Exercise description |
Continue the passage on New York City planning, which connects land and people, from the point where it stops.

Source text |
2) Connect Land and People
The City’s planning bureaucracy has been unable to make the connections between land and people. Environmental concerns are referred to the Department of Environmental Protection, sanitation concerns to the Sanitation Department, transportation to the Department of Transportation. In the real world of neighborhoods and urban living, these are indivisible, but there is no “Department of Neighborhoods” that looks at the whole and not just the parts. We need to plan our transportation network for cleaner air and safer streets, not just to move traffic. We need to plan to reduce waste and its impacts on public health, not just take out the garbage. Daily decisions in government should be informed by an understanding of environmental impacts on people and not just relegated to developer-sponsored environmental impact statements.
While in some ways New York City government has been ahead of the nation’s big cities – in mass transit and affordable housing, for example – it is far behind when it comes to planning for our air, water and food, three basic elements for sustaining life in the city. The federal government’s strict clean air rules for fuel and vehicles helped clean the air significantly since the 1970s, but the City itself did little to improve the air by limiting traffic and energy use. The high density and mass transit that make New York City a pioneer in the fight against urban sprawl are not the result of progressive environmental policy but rather unintended consequences of a dynamic real estate industry, and the City lags when it comes to maximizing the environmental benefits of high density because real estate exerts an inordinate influence on environmental policy.

Extracted information |
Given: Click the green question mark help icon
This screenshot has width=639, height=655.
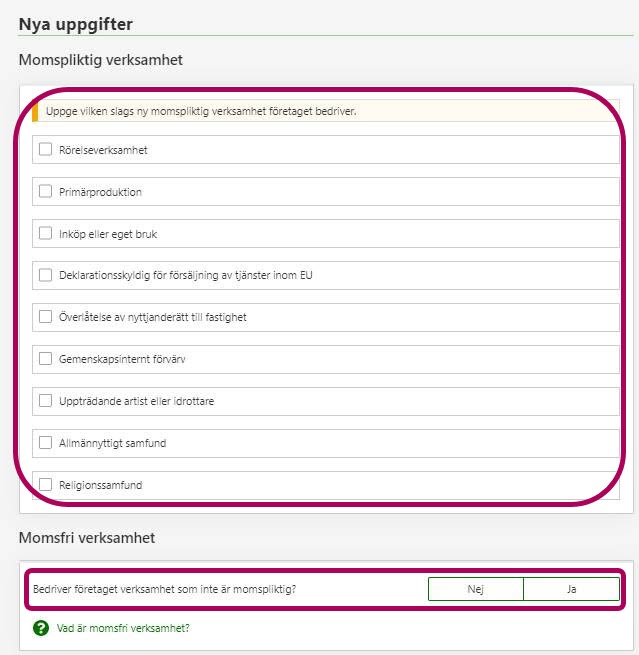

==

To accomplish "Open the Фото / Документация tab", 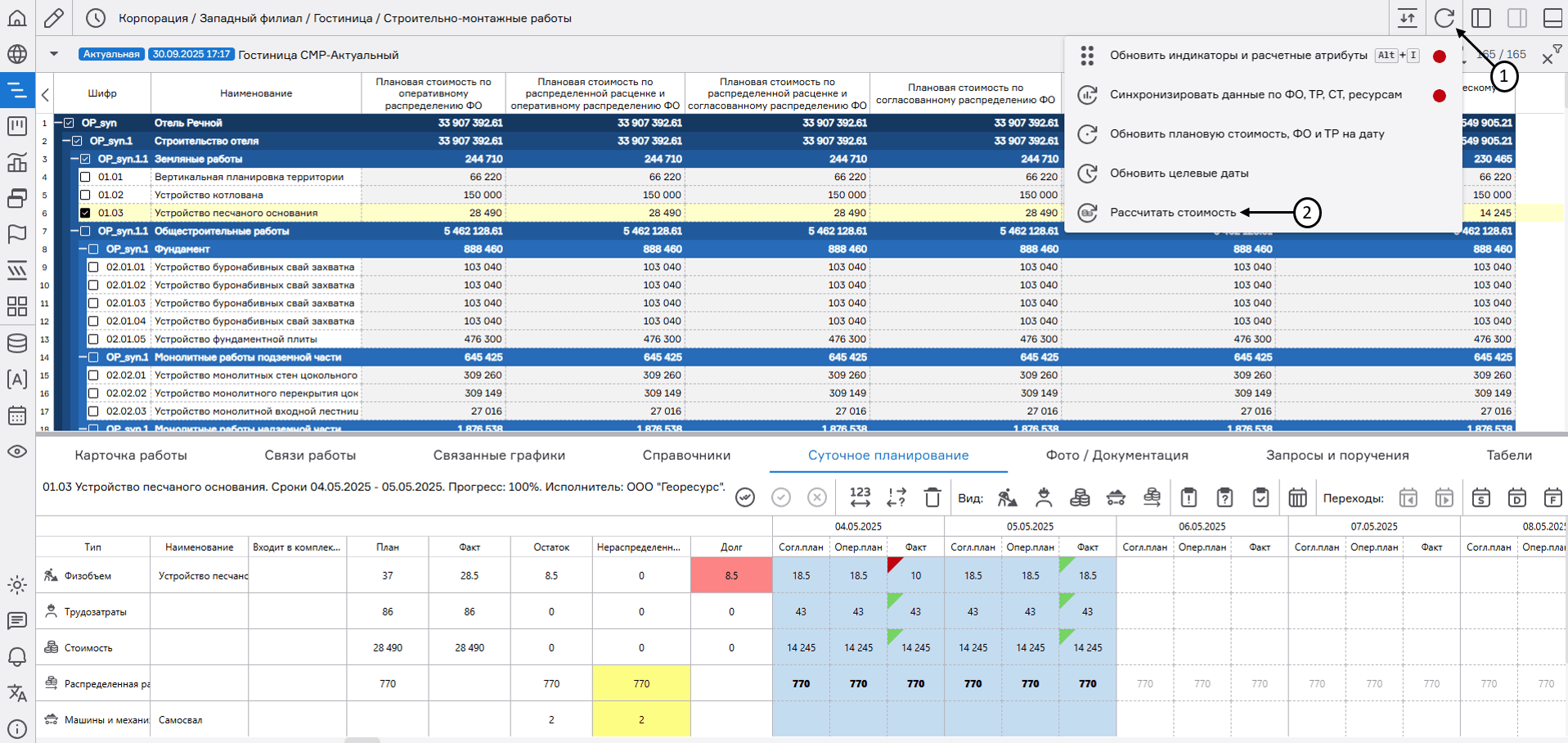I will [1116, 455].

Response to the exercise |
Federal policy and funding, plus industrial flight, had more to do with securing clean surface water than City policy. The federal government forced the city to build 14 waste water plants – and put up the money for them. The federal government forced the City to stop ocean dumping. Entirely off the radar screen of planners are the polluted underground aquifers in the city — our many natural streams covered with concrete and asphalt. Stewardship of the land should value the water underneath us, in the bay and local rivers, and not just around the upstate reservoirs that supply drinking water, or when someone wants to enhance the value of their land with odorless waterfront views.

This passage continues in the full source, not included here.